Key Financials at a Glance
Year Ended 31 Dec (RMm) |
2023 |
2024 |
2025F |
2026F |
2027F |
Net Turnover |
1,586 |
1,907 |
1,939 |
2,008 |
2,223 |
EBITDA |
73 |
159 |
145 |
169 |
170 |
Operating Profit |
73 |
159 |
57 |
88 |
95 |
Net Profit (Adj.) |
31 |
97 |
106 |
135 |
149 |
EPS (sen) |
1.2 |
3.8 |
4.2 |
5.3 |
5.8 |
Dividend Yield (%) |
1.0 |
4.1 |
4.4 |
5.1 |
5.5 |
Net Margin (%) |
2.0 |
5.1 |
5.5 |
6.7 |
6.7 |
ROE (%) |
0.8 |
2.6 |
2.9 |
3.7 |
4.1 |
Key Catalysts and Strategic Shifts
Anticipated Earnings Recovery in 2H25
While 1H25 earnings are expected to disappoint due to distributors’ high US inventories from 4Q24 frontloaded purchases, a significant rebound is projected in the second half of 2025 as US inventories normalize and order flows recover. Volume sales in 2H25 are forecasted to rise by 15–20%, with utilisation rates improving to 66–70% from 60% in 1Q25.
Specialty Gloves: A Focus on Higher Margins
Kossan is accelerating its move into specialty gloves, particularly cleanroom gloves, which command ASPs and margins 3–4 times higher than generic medical gloves. A new cleanroom glove production line with 720–840 million annual capacity is planned for completion by end-2026, targeting the lucrative Class 1,000 to Class 10,000 cleanroom glove market.

- _The problem_: Please write out everything from "Specialty Gloves: A" down to "cleanroom glove market." in the Kossan extract, copying the words unchanged. Work only from the Kossan extract.

- _Entries provided_:
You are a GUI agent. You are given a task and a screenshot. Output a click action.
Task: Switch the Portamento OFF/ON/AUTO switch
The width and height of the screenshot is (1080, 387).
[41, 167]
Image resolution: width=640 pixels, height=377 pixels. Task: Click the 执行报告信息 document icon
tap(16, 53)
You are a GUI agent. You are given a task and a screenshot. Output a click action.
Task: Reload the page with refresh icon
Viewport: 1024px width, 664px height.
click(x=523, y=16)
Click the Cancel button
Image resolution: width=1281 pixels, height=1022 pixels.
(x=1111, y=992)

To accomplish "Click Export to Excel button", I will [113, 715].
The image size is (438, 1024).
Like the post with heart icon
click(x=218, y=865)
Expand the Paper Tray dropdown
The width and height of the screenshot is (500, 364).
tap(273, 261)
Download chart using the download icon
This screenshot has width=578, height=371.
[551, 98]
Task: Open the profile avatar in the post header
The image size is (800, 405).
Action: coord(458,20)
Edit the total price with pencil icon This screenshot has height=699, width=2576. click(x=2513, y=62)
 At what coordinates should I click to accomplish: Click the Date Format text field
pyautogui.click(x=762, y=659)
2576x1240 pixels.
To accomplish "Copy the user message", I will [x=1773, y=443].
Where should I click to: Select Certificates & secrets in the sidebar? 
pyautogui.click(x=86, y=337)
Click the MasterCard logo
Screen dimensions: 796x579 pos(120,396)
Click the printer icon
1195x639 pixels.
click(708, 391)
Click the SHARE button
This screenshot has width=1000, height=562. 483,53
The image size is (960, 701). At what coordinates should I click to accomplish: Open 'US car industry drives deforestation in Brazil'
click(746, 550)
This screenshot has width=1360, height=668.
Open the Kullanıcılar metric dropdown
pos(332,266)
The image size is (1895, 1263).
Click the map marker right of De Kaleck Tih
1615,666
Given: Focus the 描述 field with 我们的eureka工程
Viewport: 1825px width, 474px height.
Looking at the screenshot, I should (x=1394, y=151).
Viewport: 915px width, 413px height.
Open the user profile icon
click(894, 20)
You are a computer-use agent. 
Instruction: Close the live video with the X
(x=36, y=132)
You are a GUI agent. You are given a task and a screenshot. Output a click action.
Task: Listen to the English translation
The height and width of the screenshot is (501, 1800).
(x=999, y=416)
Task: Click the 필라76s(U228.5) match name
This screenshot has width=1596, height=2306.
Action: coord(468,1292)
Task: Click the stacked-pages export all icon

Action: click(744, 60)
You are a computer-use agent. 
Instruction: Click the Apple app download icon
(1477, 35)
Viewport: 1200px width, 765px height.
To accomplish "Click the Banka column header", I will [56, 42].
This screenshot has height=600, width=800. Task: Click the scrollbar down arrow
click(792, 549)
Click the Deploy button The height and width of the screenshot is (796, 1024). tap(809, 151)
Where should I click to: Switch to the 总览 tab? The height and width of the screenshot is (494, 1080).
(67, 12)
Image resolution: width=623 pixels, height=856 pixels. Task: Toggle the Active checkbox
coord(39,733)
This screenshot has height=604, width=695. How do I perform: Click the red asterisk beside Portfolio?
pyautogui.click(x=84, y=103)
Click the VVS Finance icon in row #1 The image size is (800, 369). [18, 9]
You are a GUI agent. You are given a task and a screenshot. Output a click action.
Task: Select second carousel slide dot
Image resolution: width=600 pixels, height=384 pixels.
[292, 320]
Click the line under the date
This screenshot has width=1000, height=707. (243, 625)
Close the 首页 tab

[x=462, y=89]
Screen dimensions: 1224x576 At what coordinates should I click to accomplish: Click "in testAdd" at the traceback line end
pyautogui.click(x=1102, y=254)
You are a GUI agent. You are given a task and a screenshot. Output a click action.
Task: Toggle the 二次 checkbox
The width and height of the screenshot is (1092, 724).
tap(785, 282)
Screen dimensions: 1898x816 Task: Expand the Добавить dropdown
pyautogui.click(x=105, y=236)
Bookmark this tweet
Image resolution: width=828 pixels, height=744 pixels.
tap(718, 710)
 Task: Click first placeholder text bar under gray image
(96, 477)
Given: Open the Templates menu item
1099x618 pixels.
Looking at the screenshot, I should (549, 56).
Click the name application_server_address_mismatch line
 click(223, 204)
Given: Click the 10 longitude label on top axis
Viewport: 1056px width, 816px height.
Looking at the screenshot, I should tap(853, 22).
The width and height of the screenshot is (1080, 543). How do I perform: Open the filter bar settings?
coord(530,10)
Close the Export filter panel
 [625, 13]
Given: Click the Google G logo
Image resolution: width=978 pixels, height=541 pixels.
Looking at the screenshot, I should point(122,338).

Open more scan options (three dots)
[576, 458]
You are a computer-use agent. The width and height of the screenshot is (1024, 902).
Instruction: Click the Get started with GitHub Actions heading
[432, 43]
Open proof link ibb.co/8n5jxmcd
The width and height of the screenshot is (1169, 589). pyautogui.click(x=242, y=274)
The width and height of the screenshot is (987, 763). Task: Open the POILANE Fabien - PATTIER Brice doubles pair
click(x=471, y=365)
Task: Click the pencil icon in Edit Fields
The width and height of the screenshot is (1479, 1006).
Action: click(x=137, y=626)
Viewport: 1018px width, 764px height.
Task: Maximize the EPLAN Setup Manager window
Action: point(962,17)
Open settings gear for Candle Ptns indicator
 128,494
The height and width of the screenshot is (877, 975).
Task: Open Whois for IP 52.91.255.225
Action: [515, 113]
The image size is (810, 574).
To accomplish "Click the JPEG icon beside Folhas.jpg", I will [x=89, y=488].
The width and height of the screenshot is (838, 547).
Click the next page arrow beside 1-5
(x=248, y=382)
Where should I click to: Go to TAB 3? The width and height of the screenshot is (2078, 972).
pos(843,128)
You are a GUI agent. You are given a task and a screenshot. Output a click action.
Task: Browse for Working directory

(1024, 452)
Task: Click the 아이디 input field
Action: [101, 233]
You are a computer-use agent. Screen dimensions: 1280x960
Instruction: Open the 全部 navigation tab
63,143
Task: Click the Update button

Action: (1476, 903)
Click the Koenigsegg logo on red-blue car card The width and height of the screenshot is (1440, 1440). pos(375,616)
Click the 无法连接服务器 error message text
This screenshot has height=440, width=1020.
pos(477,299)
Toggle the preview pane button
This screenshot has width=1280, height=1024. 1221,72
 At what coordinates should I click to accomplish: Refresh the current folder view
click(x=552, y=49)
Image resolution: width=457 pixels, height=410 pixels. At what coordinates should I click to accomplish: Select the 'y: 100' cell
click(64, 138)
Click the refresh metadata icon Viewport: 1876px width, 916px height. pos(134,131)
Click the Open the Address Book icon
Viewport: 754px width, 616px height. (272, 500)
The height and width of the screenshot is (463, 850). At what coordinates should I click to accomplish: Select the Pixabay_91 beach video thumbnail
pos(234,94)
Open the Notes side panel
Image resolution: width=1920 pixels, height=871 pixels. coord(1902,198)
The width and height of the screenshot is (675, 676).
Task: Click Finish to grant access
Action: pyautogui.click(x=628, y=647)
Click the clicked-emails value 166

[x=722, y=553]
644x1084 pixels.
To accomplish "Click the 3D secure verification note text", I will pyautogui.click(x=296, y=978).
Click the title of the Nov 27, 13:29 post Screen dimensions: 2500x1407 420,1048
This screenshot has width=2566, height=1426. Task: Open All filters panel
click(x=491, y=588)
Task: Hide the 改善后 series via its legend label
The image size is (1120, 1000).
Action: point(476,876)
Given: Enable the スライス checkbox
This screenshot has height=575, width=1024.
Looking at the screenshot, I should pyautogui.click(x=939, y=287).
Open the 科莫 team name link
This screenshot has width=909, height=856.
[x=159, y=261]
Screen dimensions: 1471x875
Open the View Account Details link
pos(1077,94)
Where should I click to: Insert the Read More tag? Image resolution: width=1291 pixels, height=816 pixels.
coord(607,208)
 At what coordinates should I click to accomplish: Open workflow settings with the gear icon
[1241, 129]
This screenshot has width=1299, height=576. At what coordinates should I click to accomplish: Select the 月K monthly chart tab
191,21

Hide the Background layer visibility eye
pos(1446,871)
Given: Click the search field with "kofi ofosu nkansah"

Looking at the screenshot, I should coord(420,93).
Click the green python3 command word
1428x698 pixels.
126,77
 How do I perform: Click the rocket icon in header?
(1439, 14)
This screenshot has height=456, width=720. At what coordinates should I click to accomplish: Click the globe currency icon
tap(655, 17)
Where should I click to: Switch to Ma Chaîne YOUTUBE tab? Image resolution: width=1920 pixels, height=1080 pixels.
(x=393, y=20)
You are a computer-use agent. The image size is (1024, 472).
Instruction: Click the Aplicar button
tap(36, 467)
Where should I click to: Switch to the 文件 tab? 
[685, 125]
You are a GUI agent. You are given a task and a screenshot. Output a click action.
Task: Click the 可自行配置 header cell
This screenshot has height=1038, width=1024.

- _Reply to the exercise_:
Specialty Gloves: A Focus on Higher Margins
Kossan is accelerating its move into specialty gloves, particularly cleanroom gloves, which command ASPs and margins 3–4 times higher than generic medical gloves. A new cleanroom glove production line with 720–840 million annual capacity is planned for completion by end-2026, targeting the lucrative Class 1,000 to Class 10,000 cleanroom glove market.